The Woodsman wipes his mouth. "Why?"

"Because… this place is breaking up."

"Um, that means?"

The Girl frowns. "What do you mean 'this place'?"

The Man nods —

and there's a terrible noise and a terrible shudder and the Path heaves, and the ground opens up and swallows the Shed whole.

~

* * *

The Woman wraps her blue book in its layers of fabric; slips it into an inner pocket where it can shield her heart.

Time to leave.

~

* * *

It happens inside the Cottage, and this is how:

All the candles go out and the box bursts, flinging blue splinters in every direction. These splinters undulate on their own axes; burning separately, tearing separately.

~

* * *

"Oh," says the Woodsman, gesturing vaguely to the place where the Shed used to be. "That's what you meant."

"That'll do it," says the Scientist. He's feeling rather pleased with the disappearance. The Girl digs her nails into his hand, and he decides it must be shock; she won't miss the place. He tells her: "It'll be fine." She grimaces in response.

He'll find a way, of course; he always does. Will fix this. The daft old man could be pretty clever.

~

* * *

"That's the Cottage," says the Scientist, clutching his stomach. "Burning up." _In pain._

The sky is full of orange and more orange and deep blue and lighter blue; the Path turns more and more yellow.

They've got quite far; he's not sure where they're heading, but they're getting there. The Path is very long, it turns out.

~

* * *

The Woodsman leads the way, and the Girl keeps the Man from stopping and staring at the fire. Seems no matter where they are, they can see the Cottage burn.

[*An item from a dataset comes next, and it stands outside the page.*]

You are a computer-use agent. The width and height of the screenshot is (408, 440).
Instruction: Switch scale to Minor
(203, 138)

They reach the point where the shadows usually swallow her up; but there aren't any shadows anymore. There aren't any trees, either. Just the Path, and the darkness on both sides of it.

And, after a bend the Girl has never seen before, there's the Woman, in a mantle and a corset and trousers.

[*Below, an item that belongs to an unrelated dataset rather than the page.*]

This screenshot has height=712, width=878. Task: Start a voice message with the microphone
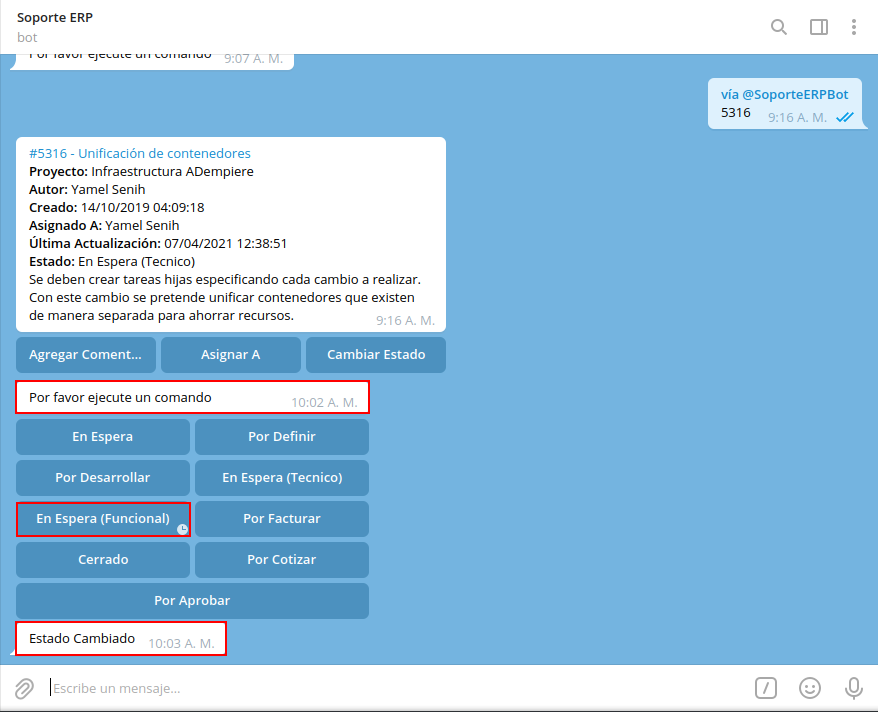[852, 688]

"Do you know what's happening?" the Woodsman cries.

The Woman waits for them to come closer before she replies. "Things have changed."

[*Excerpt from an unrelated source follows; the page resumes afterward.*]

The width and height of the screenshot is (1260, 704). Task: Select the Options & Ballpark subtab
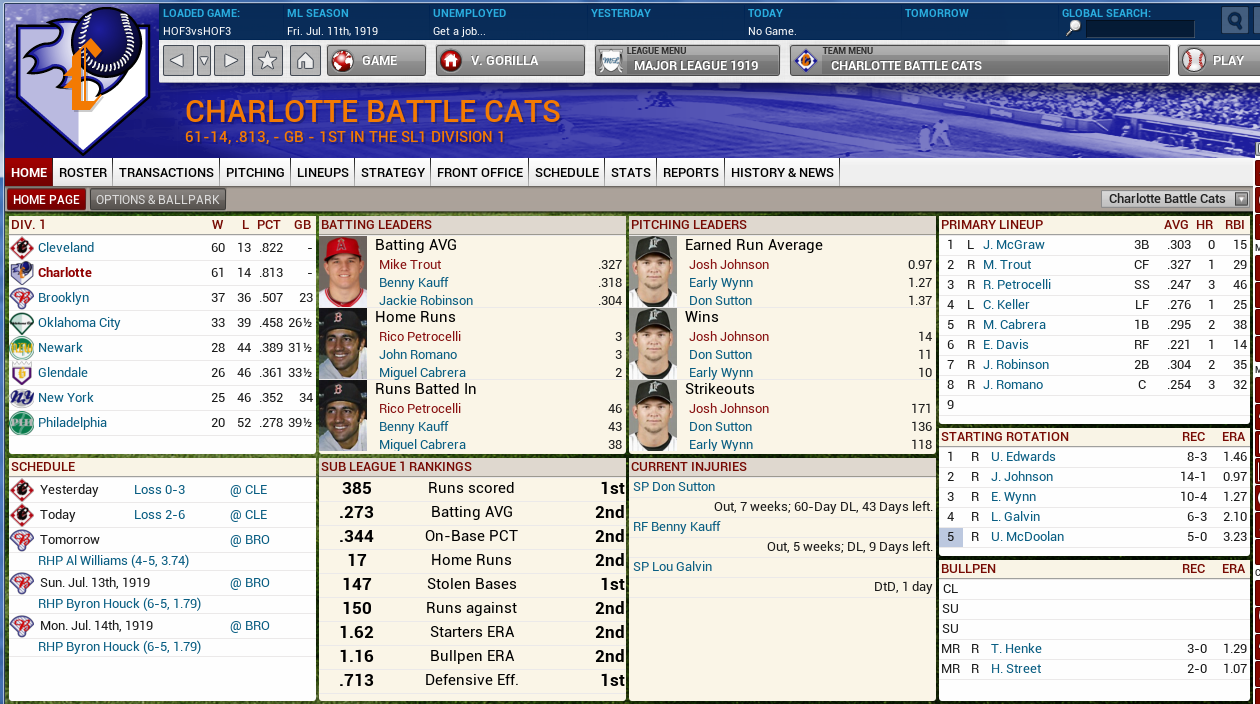pyautogui.click(x=157, y=199)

"We've sort of noticed. Any idea why?"

The Woman actually smiles. "Night will fall and drown the sun."

The Girl rolls her eyes. "Why can't you speak like a… like a normal person."

"Someday."

"Promise?" The Girl tugs at the Man's tattered cuff, makes sure he's there.

~

* * *

The Woman looks at the others — the Girl, scowling; the Woodsman; his hand on his hip, the Scientist; staring over his shoulder. They have no idea.

She knows what has to happen, what _had_ happened. She knows the prophecy, and every variation thereof, by heart.

They fear silence; she's relearnt it.

~

* * *

The Girl closes her coat. "Where do we go now?"

The Man makes a face, and she realises he doesn't know. "Well-"

"Cos the Shed's gone and the Cottage's gone, and the forest is disappearing. Where do we go now?"

"There's always the Goblin", says the Woman.

The Scientist spreads his arms; half a gesture, half a twitch. "What Goblin?"

"There isn't more than one here."

"Is the Goblin useful?"

The Woman pushes back her hair. "I dare say he's very familiar with this place."

"Why didn't I know this? Why didn't any of you tell me this!"

"I could have sworn you knew." She raises a brow. "If you lot can't make up your minds, I'll go alone."

The Girl takes a step closer to the Woman. "Do you know where to go?"

"Of course."

"How do you know?"

The Woodsman clears his throat. "The Goblin lives in the castle. I… thought everyone knew." He avoids the Man's eyes.

The Girl considers her options, and in the end, it is knowledge she needs. She nods. "Yeah. Let's go there."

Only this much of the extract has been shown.